Economie

Industrie extractive – Manque de transparence sur les enjeux environnementaux

Les exploitations de terre rare se posent en levier de développement pour le pays. La société civile expose pourtant un envers du décor bien réel.

Rares et indispensables. Les métaux stratégiques font l’objet de toutes les convoitises dans le domaine de l’industrie extractive malgré les contraintes et les inconvénients qui accompagnent leurs procédures d’exploitation. Constat exposé, samedi au centre Arrupe Faravohitra lors d’une séance de partage d’expériences du docteur Lalanirina Rasoa­nandrianina portant sur « Les enjeux socio-économiques et environnementaux des métaux stratégiques ». Une occasion pour la consultante en géophysique et environnement de mettre en exergue le manque de transparence sur les activités d’exploration et d’exploitation de ces métaux rares à Madagascar. « Mise à part la Chine, nous avons presque toutes les déclarations sur les dépenses en matière de conservation et préservation environnementales engagées par chacun des pays possédant une exploitation de terre rare. Cependant, à l’image de l’exploitation d’Ampasindava dans le nord du pays, aucune donnée n’est encore disponible pour le grand public », explique l’experte en géophysique.

Dilemme

Une des raisons qui ont valu à la Grande île d’être suspendue de l’initiative pour la Transparence dans les industries extractives (EITI) malgré le fait que le conseil d’administration de l’organisation a avoué en 2018 que Madagascar a affiché un niveau de progrès significatif pour aspirer au statut de pays conforme à l’initiative.
Nécessitant des moyens colossaux pour obtenir une quantité infinitésimale, l’exploitation de métaux rares est, pourtant, primordiale pour le développement économique mondial, notamment, dans le domaine du high tech et de l’énergie verte. « Pour obtenir quelques kilos de métaux rares, on doit explorer des centaines, voire des milliers de tonnes de terre et de roches sans parler des milliers de mètres cube d’eau nécessaires au traitement de ces matières. Des situations qui impactent forcément sur le plan tant environnemental, social qu’économique. Il s’agit ainsi de considérer comme prioritaires ces actions de préservation malgré les coûts énormes que nécessite le respect de ces exigences environnementales. Un vrai dilemme tant pour l’État que pour les opérateurs », argue Lalanirina Rasoanandrianina.

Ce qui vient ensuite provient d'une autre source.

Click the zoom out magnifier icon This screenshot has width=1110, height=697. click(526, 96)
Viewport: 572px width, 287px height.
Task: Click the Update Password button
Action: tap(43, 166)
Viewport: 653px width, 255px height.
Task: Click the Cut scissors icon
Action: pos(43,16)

Une quinzaine de recommandations a été émise par le secrétariat International de l’EITI pour que Mada­gascar puisse atteindre le niveau de progrès satisfaisant. Le plein engagement du gouvernement et de la société civile dans le processus de conformité EITI, une description claire de l’octroi des licences ou encore la divulgation publique des contrats et des licences, mais aussi et surtout la transparence sur les actions de préservation font ainsi partie des recommandations du secrétariat international de l’EITI. En effet, les prix de nombreux métaux ont connu une hausse significative. En réaction, les investissements dans l’industrie minière ont augmenté, aussi bien dans l’exploration que dans la mise en exploitation de nouveaux gisements. « La transparence doit aussi suivre cette même tendance de progression », souligne la consultante.